#### [What is expected]
From the entries below, return only the lines starting at the one that contains "Task: Click the send" and ending at the one that contains "Task: Open the I Want to Ship dropdown", exactly as they stand.

Saved entries
■ ■ ■ ■ ■

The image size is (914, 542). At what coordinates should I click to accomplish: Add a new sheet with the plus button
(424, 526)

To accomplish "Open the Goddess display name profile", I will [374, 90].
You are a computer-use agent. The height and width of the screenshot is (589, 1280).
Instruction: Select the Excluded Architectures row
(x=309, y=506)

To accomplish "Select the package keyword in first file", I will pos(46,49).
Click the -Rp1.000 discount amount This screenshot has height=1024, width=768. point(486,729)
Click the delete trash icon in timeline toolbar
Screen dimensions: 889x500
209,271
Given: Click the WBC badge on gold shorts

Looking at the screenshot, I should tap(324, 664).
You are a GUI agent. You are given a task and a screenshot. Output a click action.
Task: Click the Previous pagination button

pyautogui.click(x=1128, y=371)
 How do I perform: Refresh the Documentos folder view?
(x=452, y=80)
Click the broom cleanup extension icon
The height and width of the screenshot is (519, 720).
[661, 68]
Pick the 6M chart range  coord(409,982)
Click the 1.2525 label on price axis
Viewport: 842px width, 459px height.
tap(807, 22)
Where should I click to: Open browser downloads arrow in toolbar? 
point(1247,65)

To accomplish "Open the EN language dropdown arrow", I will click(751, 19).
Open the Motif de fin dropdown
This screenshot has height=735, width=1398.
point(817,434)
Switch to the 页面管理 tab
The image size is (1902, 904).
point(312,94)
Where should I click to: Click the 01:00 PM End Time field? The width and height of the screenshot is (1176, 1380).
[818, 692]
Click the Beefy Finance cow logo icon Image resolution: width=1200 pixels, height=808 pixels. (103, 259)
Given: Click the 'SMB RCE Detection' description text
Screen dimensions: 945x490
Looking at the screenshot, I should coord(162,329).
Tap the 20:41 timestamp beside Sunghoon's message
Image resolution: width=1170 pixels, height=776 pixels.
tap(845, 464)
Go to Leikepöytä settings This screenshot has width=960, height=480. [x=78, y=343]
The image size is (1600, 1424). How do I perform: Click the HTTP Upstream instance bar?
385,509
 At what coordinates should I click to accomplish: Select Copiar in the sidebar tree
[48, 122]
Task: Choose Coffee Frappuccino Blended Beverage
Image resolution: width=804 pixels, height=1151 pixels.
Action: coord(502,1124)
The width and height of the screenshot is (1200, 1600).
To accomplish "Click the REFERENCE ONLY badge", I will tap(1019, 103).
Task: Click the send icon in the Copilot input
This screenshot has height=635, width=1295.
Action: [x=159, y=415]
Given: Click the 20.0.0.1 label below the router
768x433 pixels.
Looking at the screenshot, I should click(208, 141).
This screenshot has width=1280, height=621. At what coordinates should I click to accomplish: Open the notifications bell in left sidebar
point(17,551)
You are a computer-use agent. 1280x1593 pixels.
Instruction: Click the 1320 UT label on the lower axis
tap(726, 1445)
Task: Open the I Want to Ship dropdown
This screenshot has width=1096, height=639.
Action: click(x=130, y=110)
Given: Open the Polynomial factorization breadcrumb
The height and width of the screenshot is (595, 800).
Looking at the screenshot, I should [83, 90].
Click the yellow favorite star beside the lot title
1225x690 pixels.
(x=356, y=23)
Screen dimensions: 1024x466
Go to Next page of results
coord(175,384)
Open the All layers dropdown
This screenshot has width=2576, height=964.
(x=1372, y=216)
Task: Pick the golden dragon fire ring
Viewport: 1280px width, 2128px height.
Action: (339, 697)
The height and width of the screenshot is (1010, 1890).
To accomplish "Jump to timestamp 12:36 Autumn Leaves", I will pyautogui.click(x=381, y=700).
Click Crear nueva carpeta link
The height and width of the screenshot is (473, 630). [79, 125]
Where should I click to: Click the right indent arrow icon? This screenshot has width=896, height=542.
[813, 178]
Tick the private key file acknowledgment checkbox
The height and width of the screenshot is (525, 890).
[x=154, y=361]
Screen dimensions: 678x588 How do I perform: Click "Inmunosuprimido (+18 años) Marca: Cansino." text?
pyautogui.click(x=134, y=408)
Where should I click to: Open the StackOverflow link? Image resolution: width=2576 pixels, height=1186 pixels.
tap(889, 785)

■ ■ ■ ■ ■

#### [Your response]
Task: Click the send icon in the Copilot input
This screenshot has height=635, width=1295.
Action: [x=159, y=415]
Given: Click the 20.0.0.1 label below the router
768x433 pixels.
Looking at the screenshot, I should click(208, 141).
This screenshot has width=1280, height=621. At what coordinates should I click to accomplish: Open the notifications bell in left sidebar
point(17,551)
You are a computer-use agent. 1280x1593 pixels.
Instruction: Click the 1320 UT label on the lower axis
tap(726, 1445)
Task: Open the I Want to Ship dropdown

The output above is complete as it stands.